╭──
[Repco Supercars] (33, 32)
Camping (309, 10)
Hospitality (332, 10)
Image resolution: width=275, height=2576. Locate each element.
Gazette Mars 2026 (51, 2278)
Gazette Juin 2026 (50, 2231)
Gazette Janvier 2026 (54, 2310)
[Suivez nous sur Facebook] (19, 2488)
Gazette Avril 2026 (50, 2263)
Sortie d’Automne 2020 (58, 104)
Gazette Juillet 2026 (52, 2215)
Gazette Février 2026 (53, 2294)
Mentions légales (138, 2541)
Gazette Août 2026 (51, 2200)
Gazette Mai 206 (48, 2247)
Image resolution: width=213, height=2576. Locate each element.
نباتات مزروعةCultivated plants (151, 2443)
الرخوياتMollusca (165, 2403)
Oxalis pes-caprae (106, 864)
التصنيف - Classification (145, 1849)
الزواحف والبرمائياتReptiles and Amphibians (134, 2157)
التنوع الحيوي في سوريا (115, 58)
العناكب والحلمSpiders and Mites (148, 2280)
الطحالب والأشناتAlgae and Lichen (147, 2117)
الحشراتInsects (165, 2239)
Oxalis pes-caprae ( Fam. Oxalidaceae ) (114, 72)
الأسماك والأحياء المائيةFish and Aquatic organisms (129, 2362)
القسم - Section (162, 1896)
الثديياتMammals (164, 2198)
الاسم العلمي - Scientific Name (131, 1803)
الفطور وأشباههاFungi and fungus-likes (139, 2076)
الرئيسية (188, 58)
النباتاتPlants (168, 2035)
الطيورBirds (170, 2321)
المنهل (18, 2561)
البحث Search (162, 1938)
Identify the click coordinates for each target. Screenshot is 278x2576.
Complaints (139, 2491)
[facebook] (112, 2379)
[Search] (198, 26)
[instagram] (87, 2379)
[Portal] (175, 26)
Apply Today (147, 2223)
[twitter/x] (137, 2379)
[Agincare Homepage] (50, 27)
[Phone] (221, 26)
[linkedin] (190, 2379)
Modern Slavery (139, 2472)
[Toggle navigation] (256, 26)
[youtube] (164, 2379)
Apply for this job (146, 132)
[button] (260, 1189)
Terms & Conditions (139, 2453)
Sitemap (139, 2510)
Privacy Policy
╰──
## EXERCISE AIM
Every entry above should be duplicated exactly.

## SOLUTION FOR THIS TASK
[Repco Supercars] (33, 32)
Camping (309, 10)
Hospitality (332, 10)
Image resolution: width=275, height=2576. Locate each element.
Gazette Mars 2026 (51, 2278)
Gazette Juin 2026 (50, 2231)
Gazette Janvier 2026 (54, 2310)
[Suivez nous sur Facebook] (19, 2488)
Gazette Avril 2026 (50, 2263)
Sortie d’Automne 2020 (58, 104)
Gazette Juillet 2026 (52, 2215)
Gazette Février 2026 (53, 2294)
Mentions légales (138, 2541)
Gazette Août 2026 (51, 2200)
Gazette Mai 206 (48, 2247)
Image resolution: width=213, height=2576. Locate each element.
نباتات مزروعةCultivated plants (151, 2443)
الرخوياتMollusca (165, 2403)
Oxalis pes-caprae (106, 864)
التصنيف - Classification (145, 1849)
الزواحف والبرمائياتReptiles and Amphibians (134, 2157)
التنوع الحيوي في سوريا (115, 58)
العناكب والحلمSpiders and Mites (148, 2280)
الطحالب والأشناتAlgae and Lichen (147, 2117)
الحشراتInsects (165, 2239)
Oxalis pes-caprae ( Fam. Oxalidaceae ) (114, 72)
الأسماك والأحياء المائيةFish and Aquatic organisms (129, 2362)
القسم - Section (162, 1896)
الثديياتMammals (164, 2198)
الاسم العلمي - Scientific Name (131, 1803)
الفطور وأشباههاFungi and fungus-likes (139, 2076)
الرئيسية (188, 58)
النباتاتPlants (168, 2035)
الطيورBirds (170, 2321)
المنهل (18, 2561)
البحث Search (162, 1938)
Identify the click coordinates for each target. Screenshot is 278x2576.
Complaints (139, 2491)
[facebook] (112, 2379)
[Search] (198, 26)
[instagram] (87, 2379)
[Portal] (175, 26)
Apply Today (147, 2223)
[twitter/x] (137, 2379)
[Agincare Homepage] (50, 27)
[Phone] (221, 26)
[linkedin] (190, 2379)
Modern Slavery (139, 2472)
[Toggle navigation] (256, 26)
[youtube] (164, 2379)
Apply for this job (146, 132)
[button] (260, 1189)
Terms & Conditions (139, 2453)
Sitemap (139, 2510)
Privacy Policy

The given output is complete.